Students gathered on the Diag on Thursday night to honor victims of terror attacks that have taken place in the Israel over the past month.

The event, which was co-hosted by multiple student organizations including J Street, WolvPac, the American Movement for Israel and I-LEAD, featured prayers and accounts from those somehow affected by the attacks.

LSA senior Jonathan Friedman, chair of Hillel’s Israel Cohort, wrote in an e-mail interview to The Michigan Daily that he wanted to plan the event as a way to help the Jewish community on campus respond to the violence.

“More than just an outlet, (the vigil) is an opportunity to be aware of the tragedies and take a step towards positive change, however small it may be,” he wrote.

Seven Israelis have died in the last month in attacks carried out by Palestinians, according to The New York Times. Twenty-eight Palestinians have also died during the past two weeks in clashes with Israeli forces, The Washington Post reported.

A dozen of the Palestinians killed were identified by Israeli authorities as perpetrators in the acts of terror, the Post reported.
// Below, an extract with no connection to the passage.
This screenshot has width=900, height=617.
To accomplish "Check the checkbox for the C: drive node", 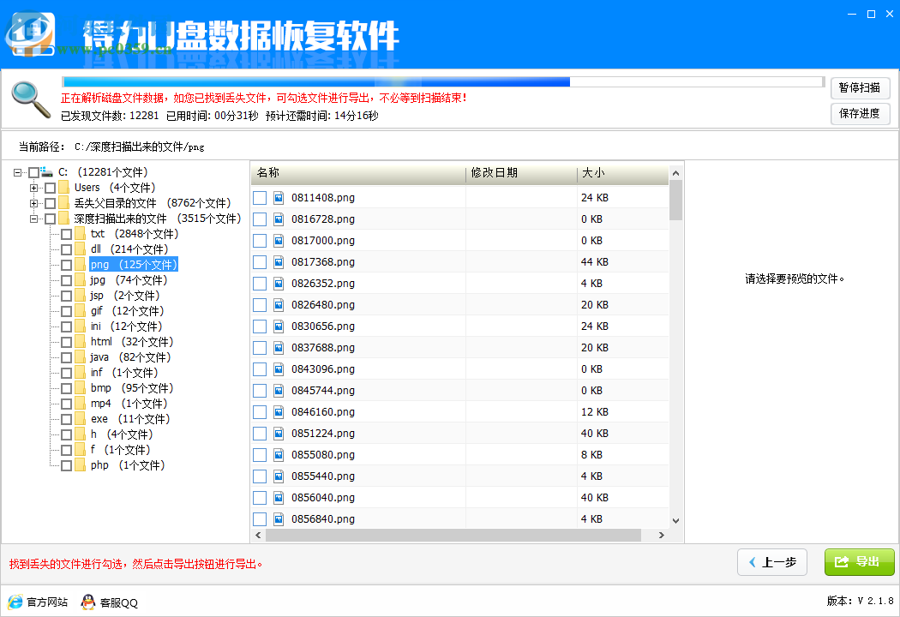I will (x=35, y=171).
As recently as Tuesday, attackers have used firearms, vehicles, stones and knives to carry out the assaults.

LSA sophomore Elana Rosenthal, who also helped plan the event, said she wanted to emphasize Jewish solidarity with Israel in light of the attacks.

“I felt that it was necessary to create an event like this in order to unite all Jews, and all people, of moral conscience to declare ‘enough,’ ” she said in an e-mail interview. “Our brothers and sisters in Israel are facing incessant terror attacks. We cannot remain silent. We must declare that Israel is not alone — we stand with you!”
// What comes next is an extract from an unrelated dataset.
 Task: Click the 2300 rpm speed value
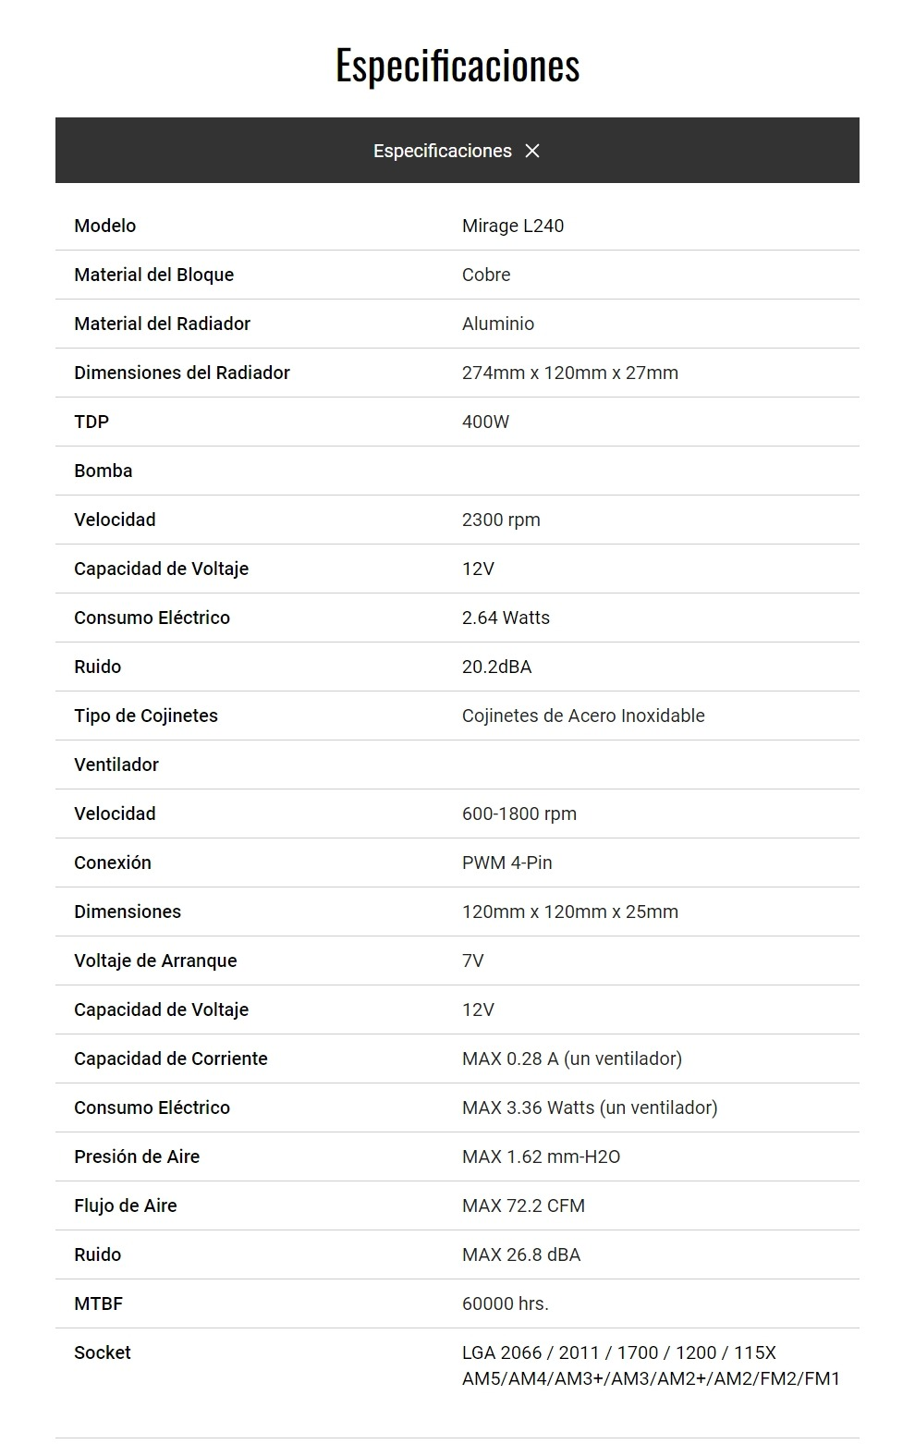tap(501, 520)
At the vigil, students sang Israeli songs such as the country’s national anthem “Hatikvah,” which means "the hope" in Hebrew.

Engineering sophomore Kevin Wolf also recited a prayer in honor of those who have been affected by the terror in Israel.
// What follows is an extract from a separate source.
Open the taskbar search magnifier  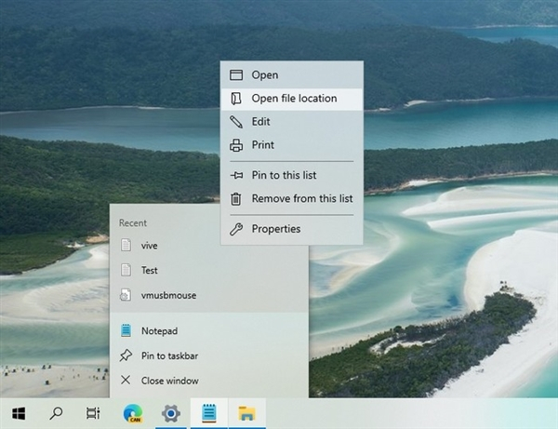(x=56, y=412)
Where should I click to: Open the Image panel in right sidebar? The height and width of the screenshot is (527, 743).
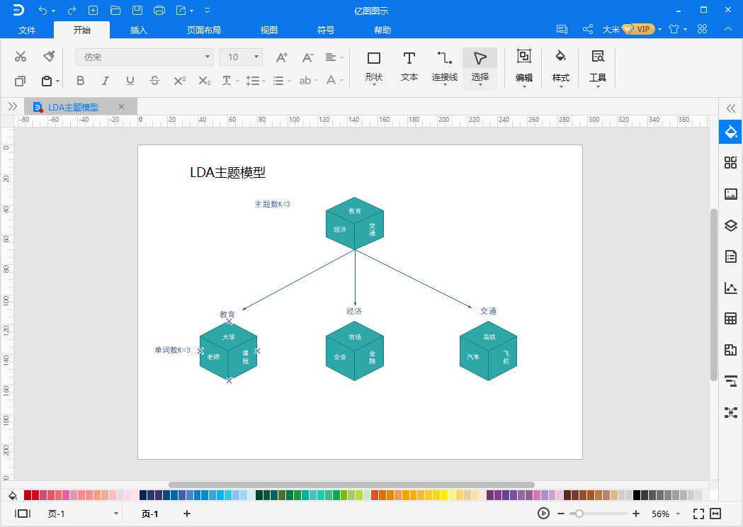pyautogui.click(x=731, y=194)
Wolf said he thought having the vigil was important because many of the Jewish students at the University know someone personally or distantly who has been affected.

“As I was taking the bus here, I was just thinking how lucky I am that, in this moment, I don’t have to be worried about being stabbed,” Wolf said. “For my sister who lives there, I just want her to know that I care and that we all care.”

The names of the Israeli victims and those wounded by the terror attacks were also read on the Diag. The list of names, which was updated as of Wednesday, included seven people who have died from the attacks and 21 people who have been wounded.

LSA junior Inbar Lev read part of the eulogy for Naama Henkin, an Israeli woman who was killed along with her husband Eitam Henkin. Lev also read a statement from Joshua Lankin, whose uncle, Richard Lankin, is currently in critical condition after being wounded in one of the assaults.

When asked why she chose to read the eulogy aloud to the group, Lev said the acts of terror have had a big impact on her personally.

“I’m Israeli, so it hits very close to home,” she said. “I feel as though we just want to show that we respect the lives that have been lost because of this.”

LSA sophomore Josh Blum said the vigil was a way for those affected on campus to pay their respects to the victims of the attacks.

“A lot of Israeli lives have unfortunately ended very early and I think we need to pay our respects for those who have died because of terror attacks,” he said.  “This is not a way to get peace. You get peace by diplomacy. You do not get peace by killing one another.”